Alaska Airlines is conducting a wide-scale review of its IT systems after two major outages in three months, including one that grounded flights for eight hours in October. The airline said it’s examining critical systems that support operations to prevent future disruptions.

Amazon has released a detailed post-mortem report following its massive outage in late October, and it’s leaving some industry analysts uneasy – and unconvinced that the tech giant is doing enough to prevent it from happening again.

Keeping Pace with Growing Energy Demands

In energy news, The DOE is urging the Federal Energy Regulatory Commission (FERC) to fast-track grid connection approvals for new data centers and hybrid facilities over 20 MW. Under the proposed rules, review times could drop from years to just 60 days, and facilities would pay for any required network upgrades upfront.

Google signed a PPA with NextEra to restart Iowa’s Duane Arnold nuclear plant, securing low-carbon power for AI workloads by 2029. At the same time, Fermi America signed two agreements to supply nuclear reactor equipment for its giant 11 GW campus in Amarillo, Texas, while also acquiring natural gas turbines for near-term operations.

Meanwhile, Meta secured 600 MW of solar energy from Engie, and Parker Hannifin will supply more than 1 GW of gas turbines to Stargate’s Abilene campus. Utility DTE Energy also finalized a 1.4 GW power deal with an unnamed hyperscaler, signaling continued large-scale energy procurement across the U.S.

This comes as OpenAI calls on the U.S. to significantly increase its investment in new energy capacity to support the AI boom.
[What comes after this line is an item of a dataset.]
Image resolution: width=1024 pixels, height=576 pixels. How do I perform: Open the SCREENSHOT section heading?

The company said the U.S. should add 100GW in new energy per year to help close the "electron gap" with China.

Local Development, Site Plans, and Policy

On the site development front, Google confirmed plans for a 390-acre campus in Morgan County, Indiana, joining its Fort Wayne project. Applied Digital secured a $5 billion, 15-year lease with an unnamed hyperscaler for 200 MW of IT load at its Polaris Forge 2 campus in North Dakota. Elsewhere, Amazon won a tax break for a $3 billion data center campus in Sidney, Ohio, and launched its second Secret Region in the U.S., dubbed AWS Secret-West, to support mission-critical workloads at the Secret US security classification level.

Not all projects are moving smoothly, however. In Georgia, developers withdrew a rezoning request in Jones County, while Athens-Clarke County denied a 2 million sq ft project. In other pushback news, Pennsylvania lawmakers have proposed a new rate class to prevent data center energy costs from burdening ratepayers.
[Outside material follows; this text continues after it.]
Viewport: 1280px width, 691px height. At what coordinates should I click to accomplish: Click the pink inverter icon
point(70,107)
Recycled Jet Engines and Quantum Connections

In innovation news, ProEnergy is repurposing jet engines into 48 MW gas turbines to provide temporary or supplemental power for data centers in a creative solution to ongoing turbine shortages. To make the jet engines suitable for use as power generators, they are modified with an expanded turbine section to convert engine thrust into shaft power.

Meanwhile, Nvidia unveiled NVQLink, which supposedly enables ultra-low-latency connections between quantum processors and traditional GPUs and CPUs. The company is calling it the start of the “quantum-GPU computing era.”

Lastly, Crusoe Energy Systems announced plans for limited GPU compute in orbit through its Starcloud satellite, expected to launch in late 2026 and offer space-based processing by 2027.